近年來，隨著自動駕駛越來越興盛，在汽車中可以找到各種感測器，像是聲納、影像、光達和雷達系統。這些感測器可以用來輔助駕駛，精確測量汽車前方、旁邊或後方物體的距離和相對速度，使駕駛在能見度差時或物體隱藏在盲點時，能得知物體的位置。如果感測器不能準確探測到目標，就會對駕駛員的安全構成嚴重威脅。相較於其他感測器，雷達具有不易受環境影響、量測距離長且精準的優勢。在汽車雷達中，調頻連續波（FMCW）雷達被廣泛使用，因為與脈衝雷達相比，其可降低訊號處理的硬體複雜度。然而實務上存在由干擾效應和反射損耗等引起的系統誤差，且這些誤差有可能被誤認為是所需訊號。如何有效的抑制雜訊以及如何準確判斷物體位置將是本篇論文探討的重點，首先考慮了線性回歸的方法將雜訊與訊號區隔並利用深層神經網路將物體定位。

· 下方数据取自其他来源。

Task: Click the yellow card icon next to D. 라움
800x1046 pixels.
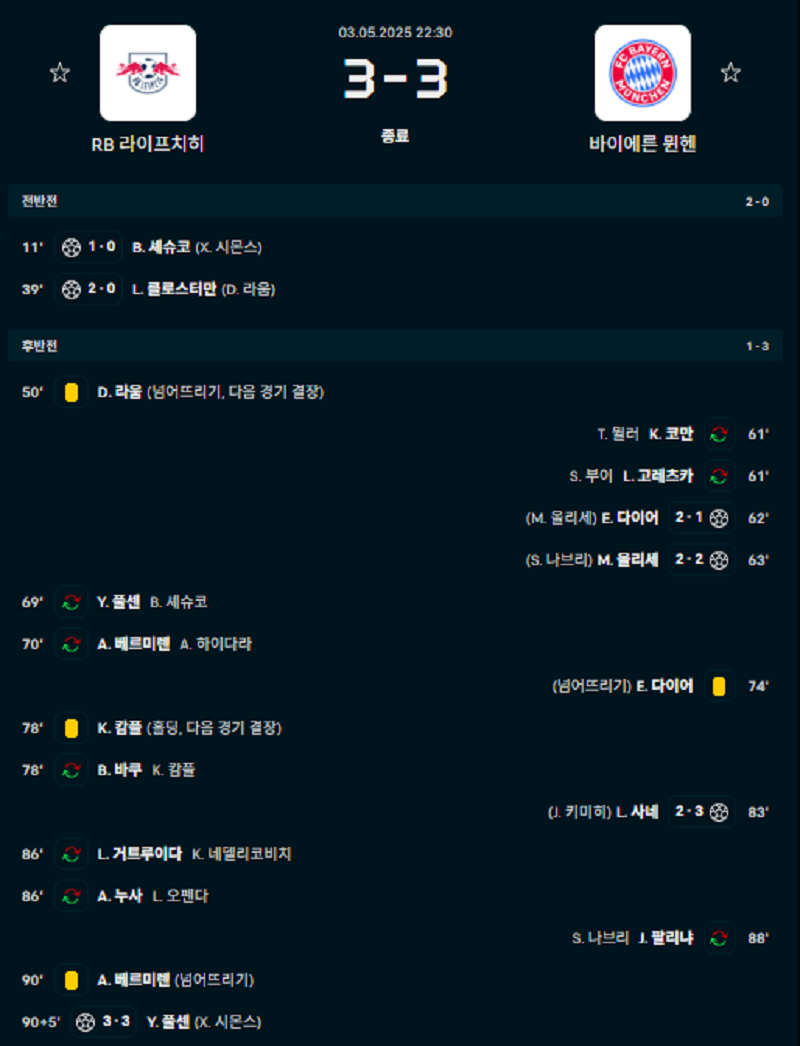Action: 70,393
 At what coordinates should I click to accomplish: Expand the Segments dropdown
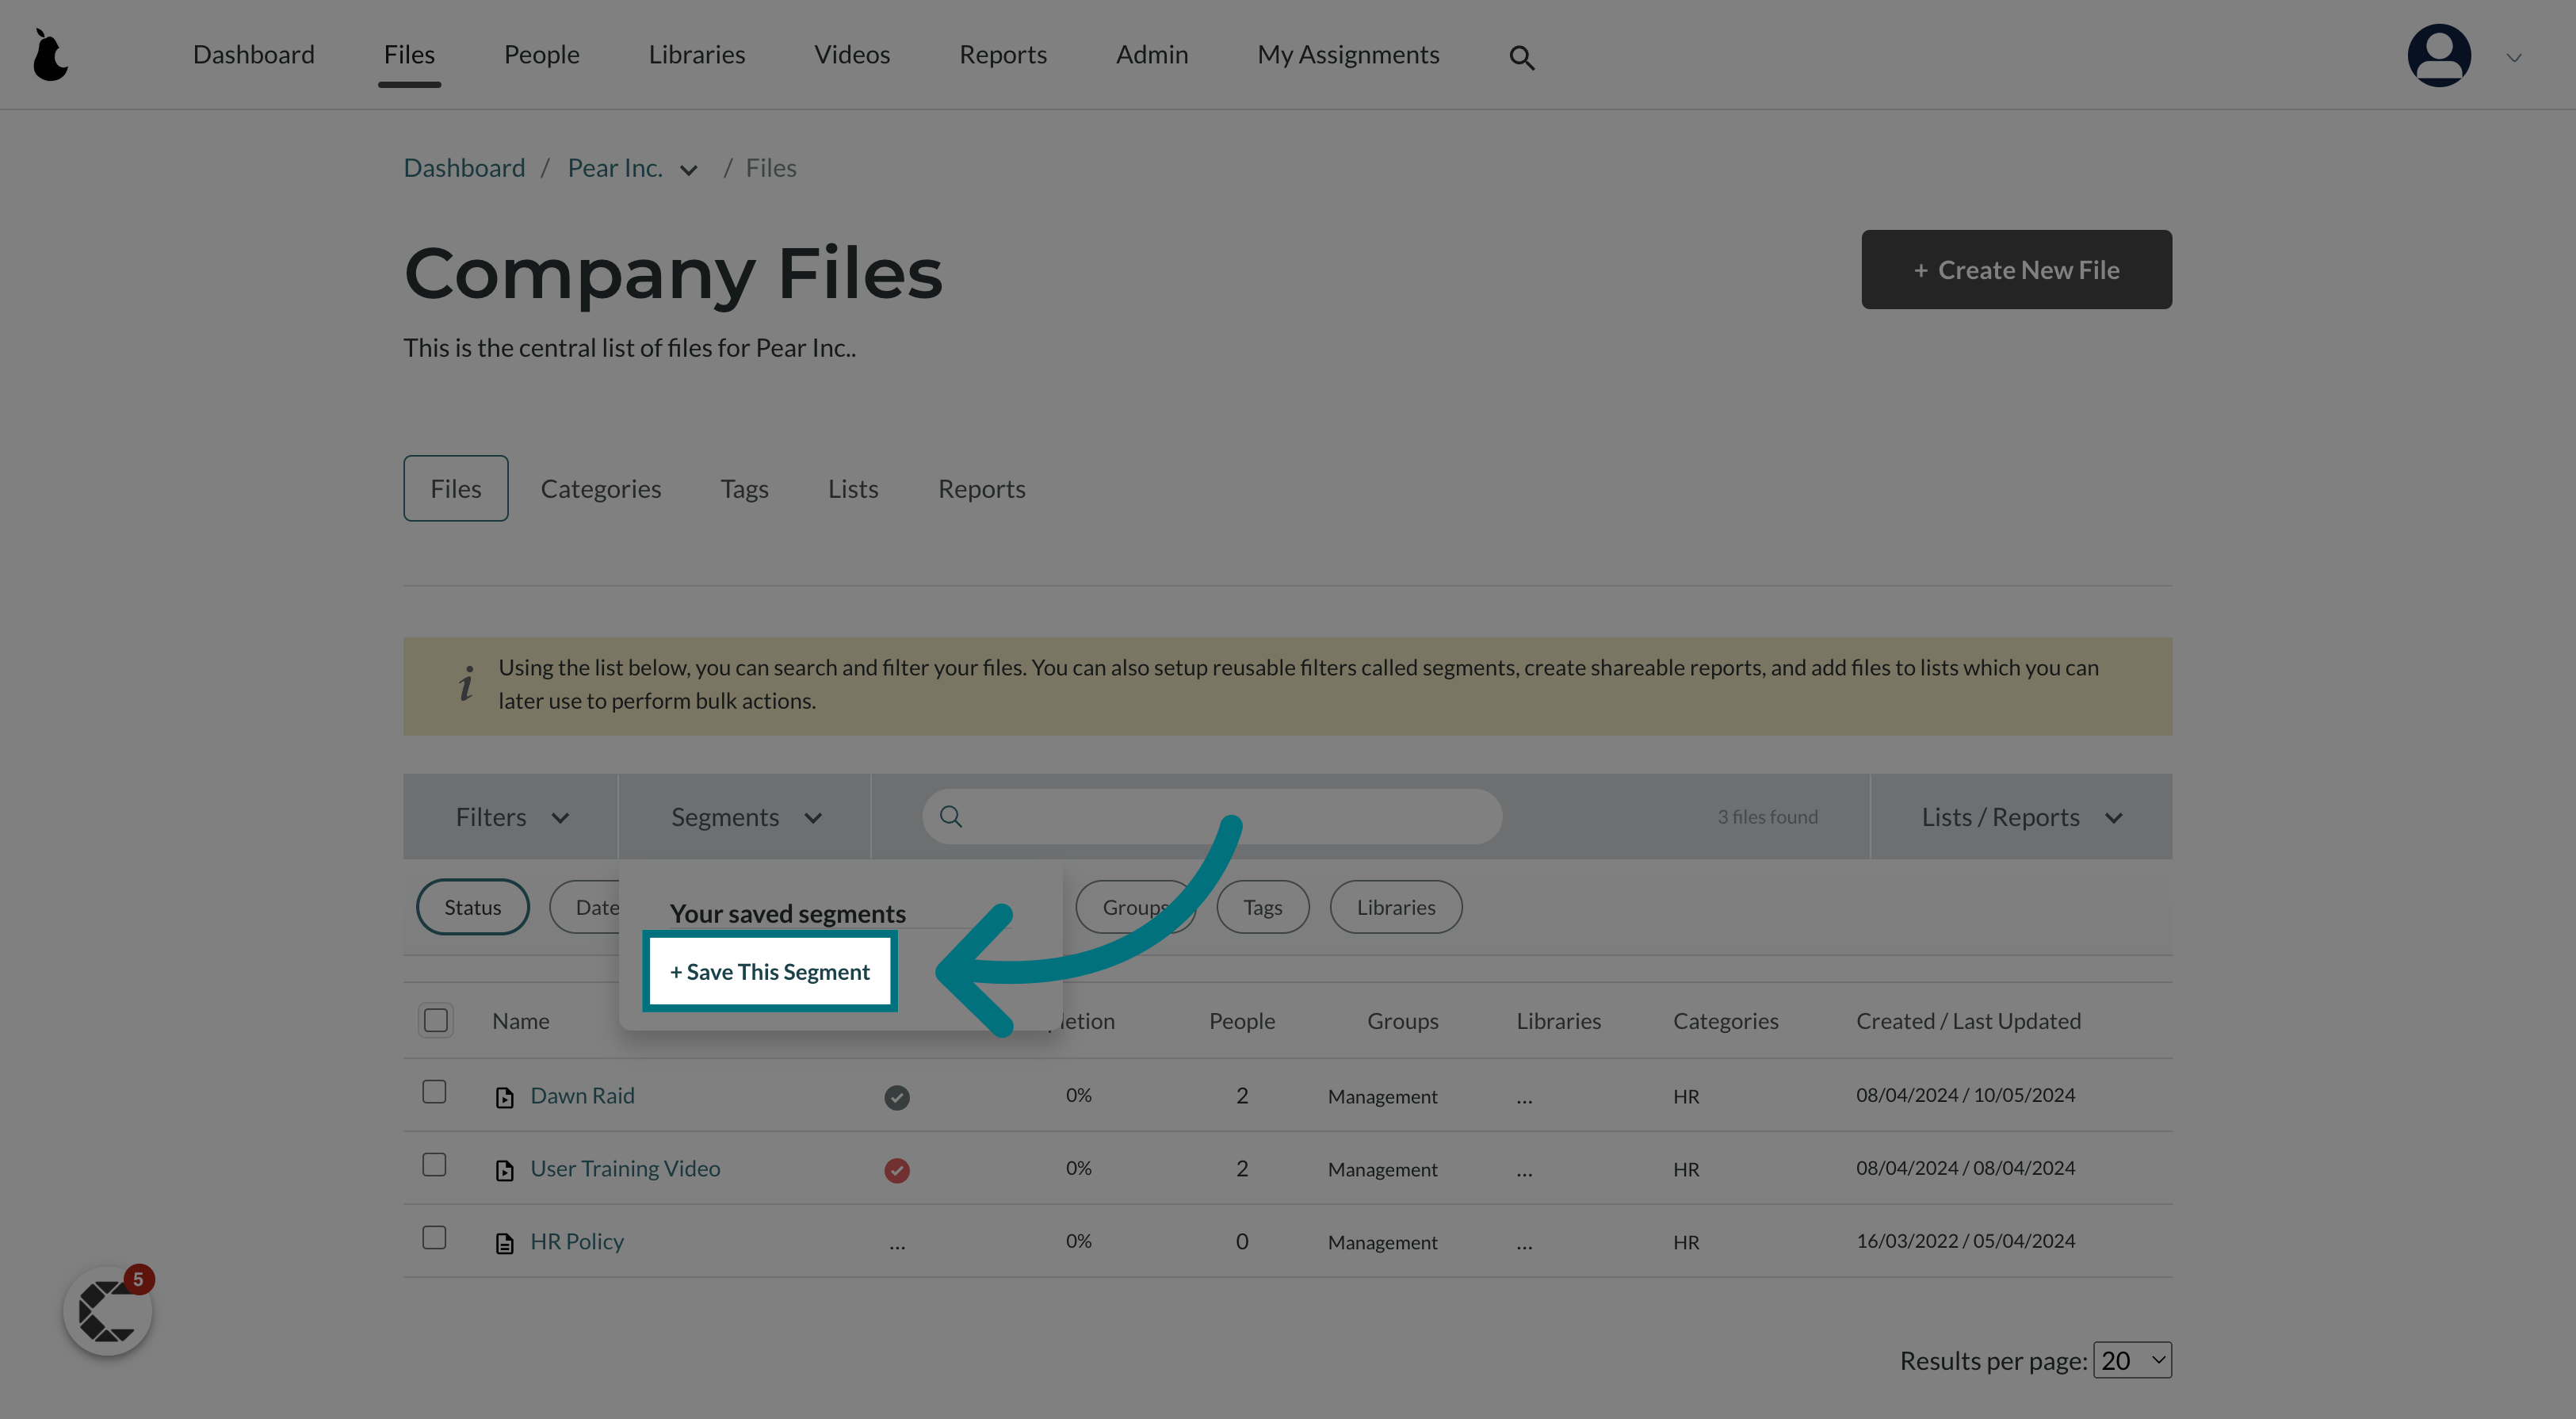tap(742, 816)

With self-driving automobiles becoming more and more popular in recent years, various sensors could be found in cars such as Sonar, Vision, Lidar, and Radar Systems. These sensors are used to assist drivers. Exact measurement of distance and relative velocity of objects in front, besides, or behind the car allow the driver to perceive objects during bad visibility or objects hidden in the blind spot. If sensors do not accurately detect targets, it can pose a serious threat to driver’s safety. Compared with other sensors, radar has the advantages of not being easily affected by the environment, and being capable of measuring longer distances precisely. For automotive radar systems, Frequency Modulation Continuous Wave (FMCW) radar is generally utilized because the complexity of hardware in the signal processing part can be reduced, compared to that of pulse radar. However, there are interference effects, reflection loss and some system errors in the practical application, which could be mistaken for desired signals. How to reduce the noise and accurately position the object will be the focus of this paper. First, the linear regression method is used to distinguish the noise and the signal, and the deep neural network is used to locate the object.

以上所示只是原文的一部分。